Correlation of prosthesis position on mid-term pacing burden in patients with new permanent pacemaker after TAVI

Ramona Schmitt (Bad Krozingen)1, Y. Salz-Sculean (Bad Krozingen)1, J. Hein (Bad Krozingen)1, J. Brado (Bad Krozingen)1, M. Apweiler (Bad Krozingen)1, S. Schöchlin (Bad Krozingen)1, M. Hein (Bad Krozingen)1, D. Westermann (Bad Krozingen)1, P. Ruile (Bad Krozingen)1, P. Breitbart (Bad Krozingen)1

1Universitäts-Herzzentrum Freiburg / Bad Krozingen Klinik für Kardiologie und Angiologie Bad Krozingen, Deutschland

 

Background: Prior studies suggest a strong correlation of the final prosthesis position on the occurrence of new conduction disturbances resulting in permanent pacemaker (PPM) implantation after transcatheter aortic valve implantation (TAVI). A high burden right ventricular pacing (PPM stimulation rate of > 20 %) is associated with poor long-term outcomes. So far, data about predictors influencing the PPM stimulation rate after TAVI are scarce. Thus, the purpose of this study was to evaluate the influence of the three-dimensional transcatheter heart valve (THV) position, as well as device landing zone characteristics or peri-/post-procedural factors on the stimulation rate in patients with new implanted PPM as TAVI complication.

Materials and Results: We evaluated the final THV position of 387 patients (106 with self-expanding Evolut R THV, 281 with balloon-expandable Sapien 3 THV) using fusion imaging of pre- and post-TAVI computed tomography angiography (CTA) to obtain a three-dimensional reconstruction of the THV within the native annulus region. The length of the THV above and below the native annulus was measured within the fused images to assess the implantation depth. PPM stimulation rates were examined pre-discharge and after 3 months.

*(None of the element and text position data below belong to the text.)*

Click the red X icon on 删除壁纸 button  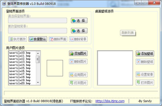point(138,62)

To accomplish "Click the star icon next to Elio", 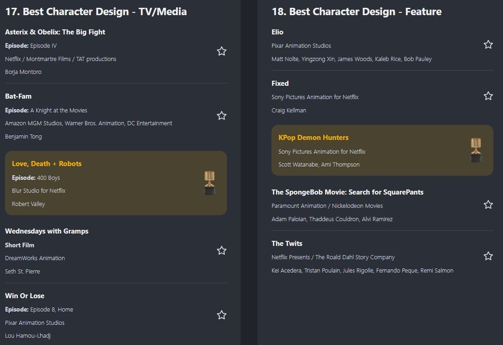I will [x=488, y=45].
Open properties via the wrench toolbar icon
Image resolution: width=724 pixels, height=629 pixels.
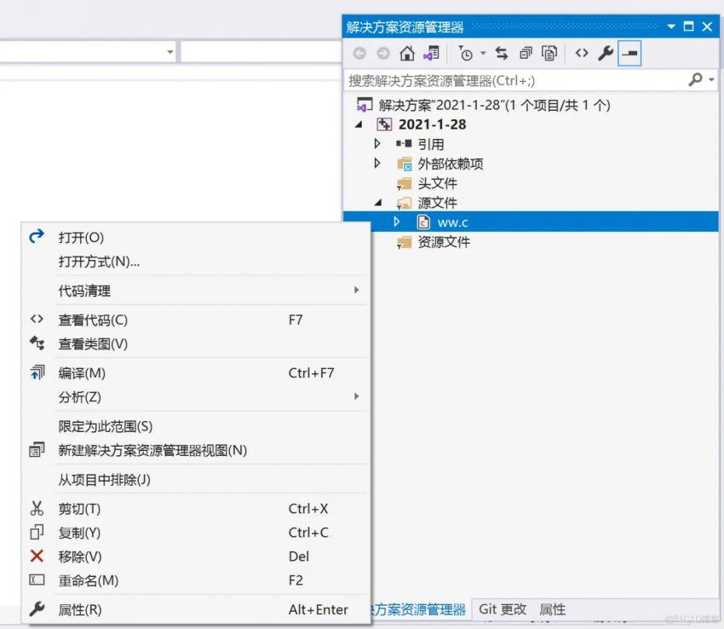606,54
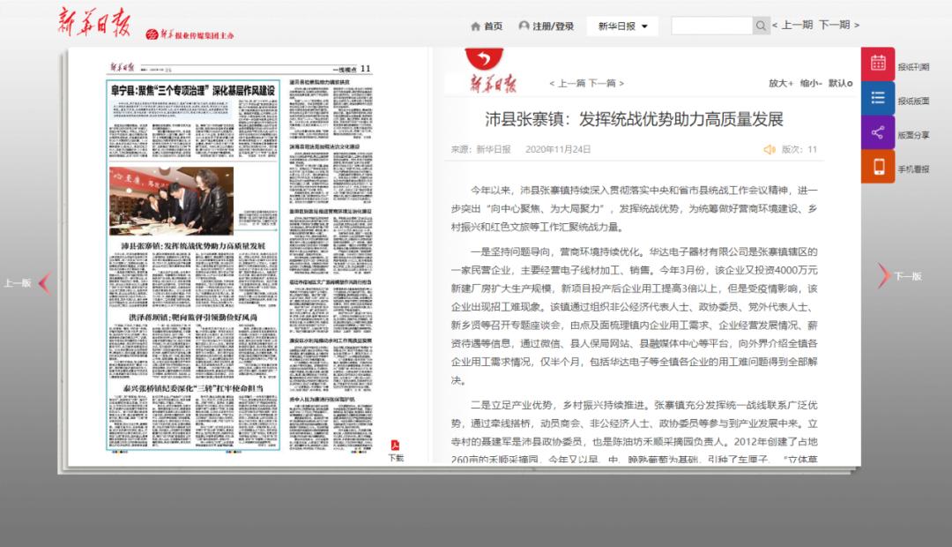
Task: Focus the search input field
Action: click(x=711, y=26)
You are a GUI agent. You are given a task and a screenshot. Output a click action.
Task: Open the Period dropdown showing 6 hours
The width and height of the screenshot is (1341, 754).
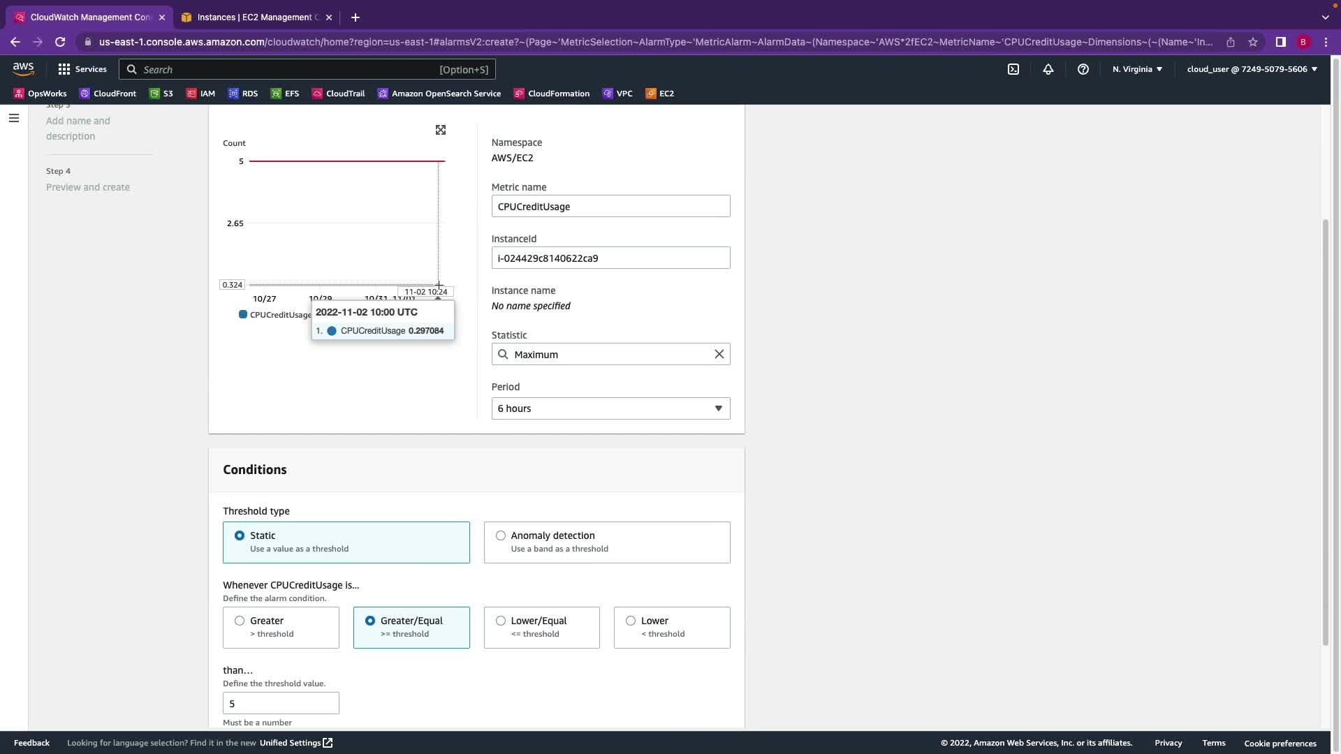point(610,409)
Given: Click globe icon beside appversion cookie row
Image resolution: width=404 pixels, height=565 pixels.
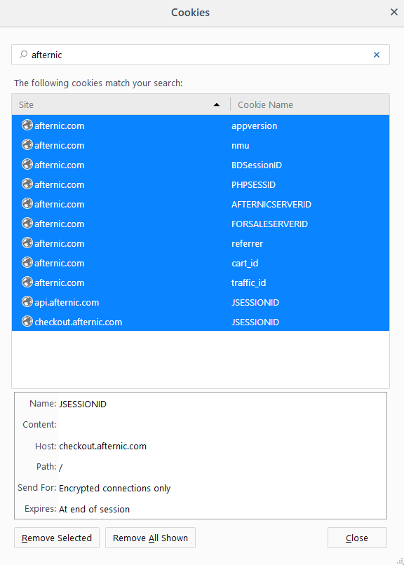Looking at the screenshot, I should pyautogui.click(x=27, y=125).
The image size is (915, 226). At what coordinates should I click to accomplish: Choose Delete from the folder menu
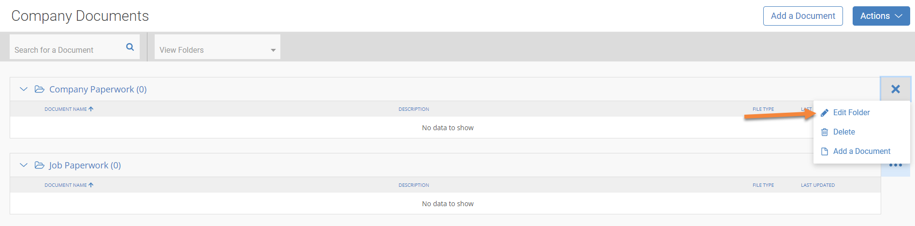[x=844, y=132]
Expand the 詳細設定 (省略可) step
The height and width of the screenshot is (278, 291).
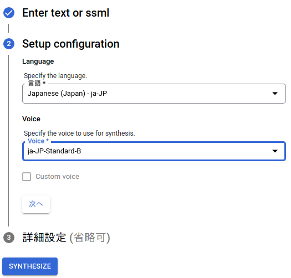(66, 238)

Patient’s clinical long-term outcome was evaluated over 5 years via standardized questionnaire as well as contacting general practitioners.
Out of the 387 patients 112 (29%) received a new PPM pre-discharge after TAVI between 2014 and 2022. They were grouped into patients with stimulations rate below and above 20%. A stimulation rate > 20% in the PPM control before discharge and after three months was detected in 69 % and 67 % of them, respectively.
Using uni- and multivariate logistic regression analysis, only new occurred third degree atrioventricular blocks (p=0.007) was identified as predictor for high burden right ventricular pacing after PPM-implantation as well as after 3 months. The implantation depth of the THV showed no influence on the PPM stimulation rate – neither the mean value nor the exact implantation depth adjacent the left, right and non-coronary cusp (P=0.455, P=0.108 and P=0.932, respectively).
There were no significant differences regarding MACE between both groups during long-term follow-up; only the degree of dyspnea 5 years after TAVI was significantly higher in patients with a stimulation rate > 20% (p=0.01).

Conclusion:  We detected no correlation of the exact three-dimensional THV position on mid-term pacing burden in 112 patients implanted with a new PPM after TAVI using CTA fusion imaging. Only a new occurred third degree atrioventricular block was a predictor for a high burden right ventricular pacing (stimulation rate >20%). These results provide important insights into which patients actually require PPM implantation after TAVI.